_Work to complete:_
Among the entries below, find each line with "agent" and show it.

_Data for the task:_
+++

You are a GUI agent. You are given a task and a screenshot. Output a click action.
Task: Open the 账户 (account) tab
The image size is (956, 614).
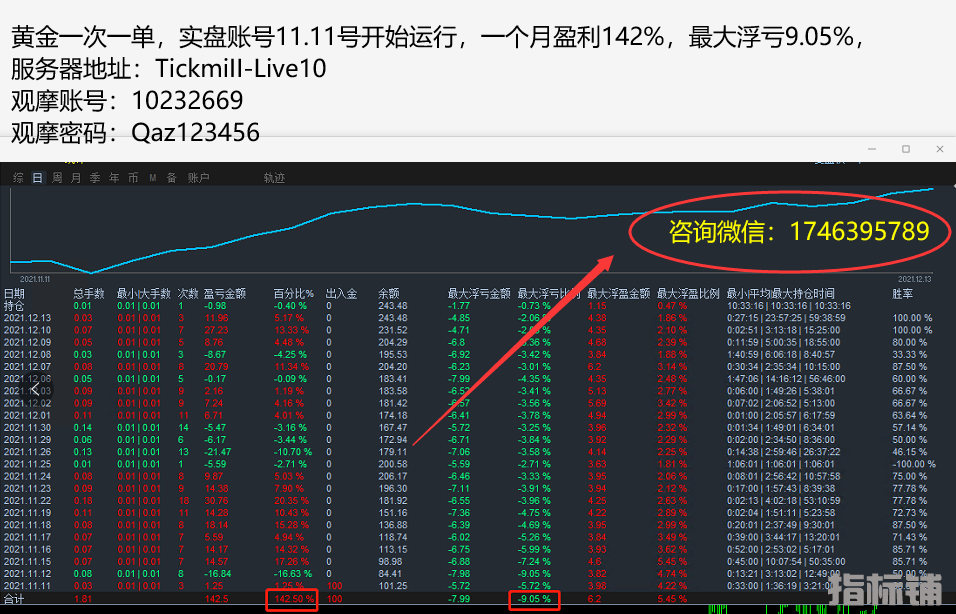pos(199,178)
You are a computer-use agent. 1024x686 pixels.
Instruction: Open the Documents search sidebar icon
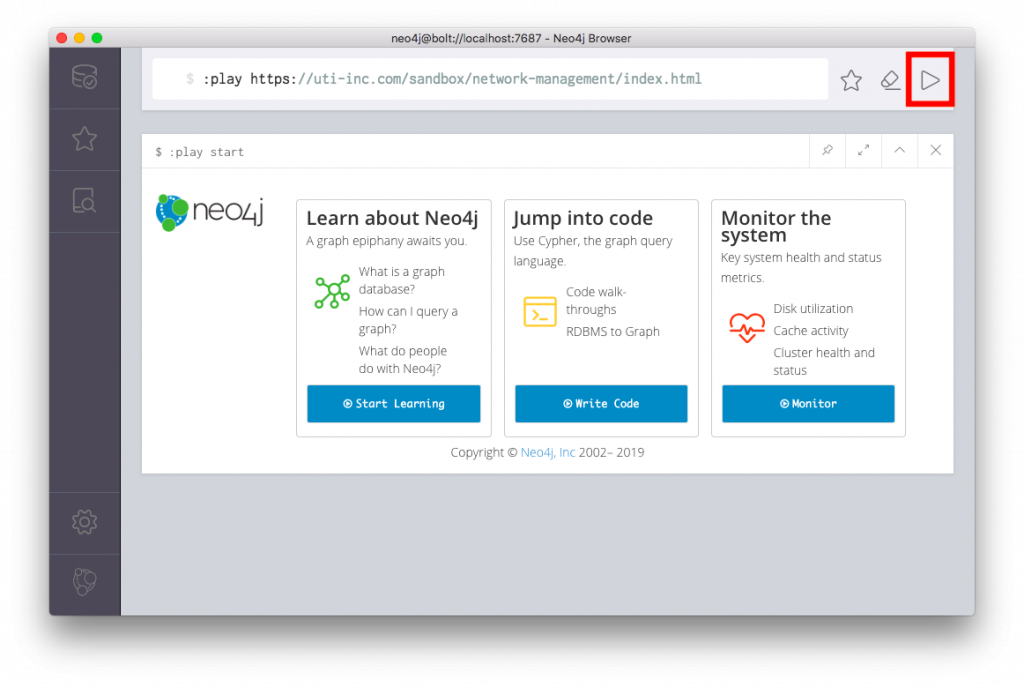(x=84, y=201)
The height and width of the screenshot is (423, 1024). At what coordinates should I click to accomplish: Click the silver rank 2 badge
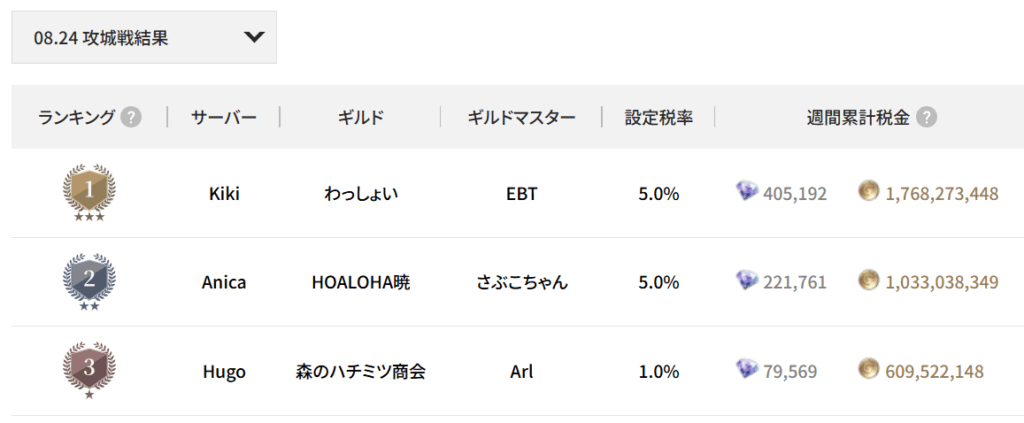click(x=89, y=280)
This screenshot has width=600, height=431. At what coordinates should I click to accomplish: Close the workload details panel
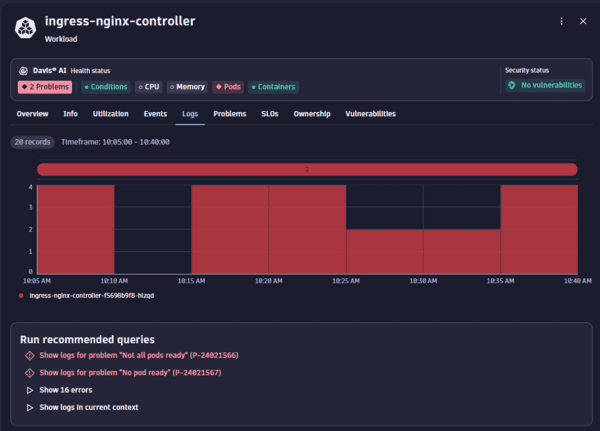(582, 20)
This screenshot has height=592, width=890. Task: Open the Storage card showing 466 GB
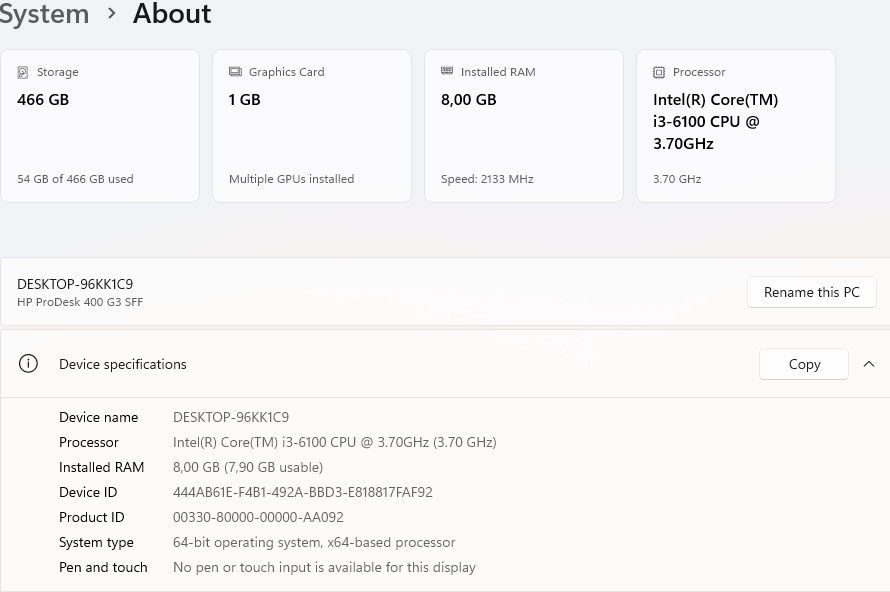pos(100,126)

+++

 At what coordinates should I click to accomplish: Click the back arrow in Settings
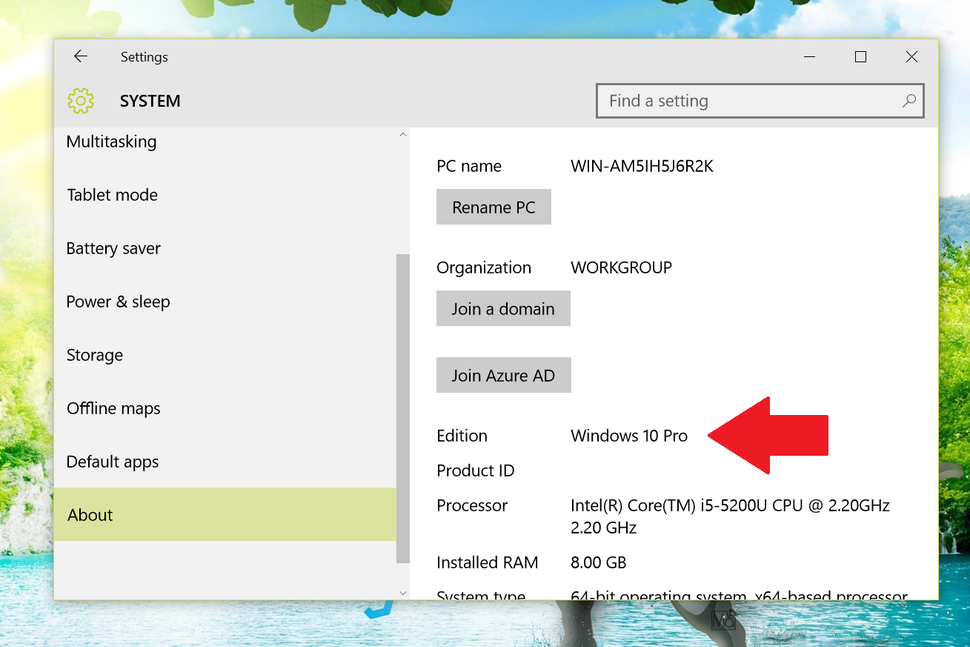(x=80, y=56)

+++

_Response area:_
You are a GUI agent. You are given a task and a screenshot. Output a click action.
You are a computer-use agent. 1024x686 pixels.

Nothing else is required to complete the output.